The two brothers suspected in the Boston Marathon bombings—one of whom is dead, the other provoking a massive manhunt across Boston on Friday—are Chechens who were raised in Dagestan and Kyrgyzstan before immigrating to the United States, according to news reports.
While nothing has yet been found linking brothers Tamerlan Tsarnaev, 26, who was killed by authorities, and 19-year-old Dzhokhar Tsarnaev to Chechen terrorist organizations, their ethnicity has once again directed attention to Russia's Caucasus region. (Read "Chechnya: How did it come to this?" in National Geographic magazine.)
The area occupies Russia's underbelly, situated between the Caspian and Black Seas, and has been a cauldron of ethnic and nationalist discontent for centuries.
First subdued by the tsars in the 19th century, the Caucasus are a patchwork of peoples, languages, and cultures that have always stood distinct from their Russian rulers.
From Georgians in the west to Azeris in the south to Chechens, Dagestanis, and Circassians in the north, the region is riven with boundaries of uncertain provenance.
As the early-19th century French diplomat Jacques-François Gamba wrote of his travels through the territories, "I could never quite determine if these limits were established by politics or by invasions, or if they naturally separated two peoples who have nothing in common in terms of language, traits and character."
Among these many peoples, Chechens and Dagestanis (an umbrella term for Avars, Dargins, Kumyks, and Lezgins, and other ethnicities) acquired a reputation for rebelliousness and violence.
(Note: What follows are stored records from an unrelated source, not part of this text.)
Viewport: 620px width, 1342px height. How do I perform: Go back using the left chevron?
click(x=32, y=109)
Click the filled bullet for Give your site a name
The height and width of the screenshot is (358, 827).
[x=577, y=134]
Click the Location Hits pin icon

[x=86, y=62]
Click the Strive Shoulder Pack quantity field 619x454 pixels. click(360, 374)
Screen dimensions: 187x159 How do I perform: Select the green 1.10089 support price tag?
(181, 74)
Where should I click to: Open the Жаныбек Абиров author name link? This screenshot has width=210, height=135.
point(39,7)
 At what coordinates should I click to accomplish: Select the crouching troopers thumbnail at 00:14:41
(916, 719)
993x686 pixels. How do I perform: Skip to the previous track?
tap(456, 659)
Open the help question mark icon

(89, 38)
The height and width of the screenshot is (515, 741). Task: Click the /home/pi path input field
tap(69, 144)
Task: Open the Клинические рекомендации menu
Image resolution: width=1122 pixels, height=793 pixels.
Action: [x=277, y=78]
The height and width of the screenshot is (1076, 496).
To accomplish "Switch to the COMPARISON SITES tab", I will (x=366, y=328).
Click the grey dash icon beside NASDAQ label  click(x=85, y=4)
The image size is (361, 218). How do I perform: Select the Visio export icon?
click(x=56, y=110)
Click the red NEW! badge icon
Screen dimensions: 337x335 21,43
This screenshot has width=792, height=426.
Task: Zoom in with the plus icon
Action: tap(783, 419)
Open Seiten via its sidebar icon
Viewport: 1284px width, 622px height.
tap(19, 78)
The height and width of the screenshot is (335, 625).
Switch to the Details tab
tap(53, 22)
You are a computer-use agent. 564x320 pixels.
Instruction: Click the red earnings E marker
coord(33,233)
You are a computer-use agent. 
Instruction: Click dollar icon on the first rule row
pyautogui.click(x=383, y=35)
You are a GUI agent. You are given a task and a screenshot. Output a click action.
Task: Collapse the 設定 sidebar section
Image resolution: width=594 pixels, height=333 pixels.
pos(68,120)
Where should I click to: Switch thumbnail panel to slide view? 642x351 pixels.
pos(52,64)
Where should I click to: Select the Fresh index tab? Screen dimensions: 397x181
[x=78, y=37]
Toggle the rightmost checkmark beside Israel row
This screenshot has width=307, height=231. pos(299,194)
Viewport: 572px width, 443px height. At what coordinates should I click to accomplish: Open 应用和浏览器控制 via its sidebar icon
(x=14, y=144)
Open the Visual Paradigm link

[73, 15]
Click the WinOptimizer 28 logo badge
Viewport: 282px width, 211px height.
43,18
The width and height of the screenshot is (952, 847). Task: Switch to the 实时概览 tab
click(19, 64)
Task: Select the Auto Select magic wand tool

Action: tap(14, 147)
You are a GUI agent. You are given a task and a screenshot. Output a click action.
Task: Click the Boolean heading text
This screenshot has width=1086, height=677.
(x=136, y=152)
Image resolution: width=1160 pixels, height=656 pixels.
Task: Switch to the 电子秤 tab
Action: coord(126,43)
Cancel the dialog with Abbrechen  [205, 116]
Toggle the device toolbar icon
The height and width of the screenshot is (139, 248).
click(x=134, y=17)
During the Russian campaign to subdue the Caucasus and secure the route to Transcaucasia from 1817-1863, Chechen and Dagestan fighters under Imam Shamil waged a decades-long guerrilla campaign against the Russian colonizers.
The brutal war decimated the Chechen population in the Caucasus, reducing its numbers from an estimated one million in the 1840s to 140,000 in 1861.
Over the course of the next century, Islamic Chechens and Dagestanis continued to be viewed with a wary eye by Moscow. That suspicion reached its apogee during World War II, when "Chechens were deported from Chechnya on Stalin's orders. . . and were forced to settle in Central Asia," so concerned Stalin was of their separatist tendencies, said William Pomeranz, a Russian and Caucasus expert at the Woodrow Wilson Center, in an interview.
An estimated one quarter to one half of the population died in transit to Siberia and Kazakhstan. Though "rehabilitated" in 1956 and allowed to return to their lands in 1957, Chechens and Dagestanis remained outsiders in Soviet society.
The breakup of the Soviet Union in 1991 rekindled a sense of strong national identity in Chechnya, whose population is today about 95-percent Muslim, according to official Russian statistics.
Chechnya's defiant declaration of sovereignty brought on a crackdown from Moscow, sparking the first of two full-fledged separatist wars fought over the decade. The clash lasted from 1994 to 1996, causing a massive loss of civilian life and reducing the republic's capital city of Grozny to ruins.
"The Chechen were essentially ungovernable in the early 1990s," said Pomeranz. "Chechnya's story of the early 1990s is that of separatism and violence."
A fragile peace treaty signed with Russia in 1996 failed to bring stability and Chechnya plunged into political disorder.
A second wave of Russian military action lasted from 1999 to 2000—the years when the Tsarnaev family lived in the neighboring state of Dagestan. Dzhokhar, the younger brother, attended primary school in the city of Makhachkala, according to his page on the Russian social networking website VKontakte.
Moscow has since gradually re-established its authority over Grozny and the rest of Chechnya, bringing in both the security forces to maintain control and the funds necessary for post-war reconstruction.
Tensions have continued to simmer under the surface, however, boiling over as sporadic acts of large-scale violence, such as the 2004 hostage crisis at a school in Beslan, North Ossetia, that claimed 330 lives, many of them children.
In Moscow, militants from Chechnya and the North Caucasus region were behind the bombing of the city metro in 2010, in which 40 people died, and the 2002 hostage-taking crisis in a Moscow theater that resulted in 129 hostage deaths.
In Russia, the memory of these acts breeds mistrust between ethnic Chechens and the dominant Russian majority. "Russia has enormous ethnic diversity, but there remain ethnic populations that are very much outsiders—and Chechnya fits that role too," said Lincoln Mitchell, professor at Columbia University's Harriman Institute for Russian and Eurasian Studies.
It remains unclear how much time Dzhokhar and Tamerlan Tsarnaev spent in Chechnya as children before their family immigrated to the United States in 2002 and 2003, or how strong their bond was with the North Caucasus.
The brothers appear to have grown up in Kyrgyzstan, not Chechnya, although the family temporarily lived in Dagestan before their move, and the brothers' father continues to live there, according to the Associated Press.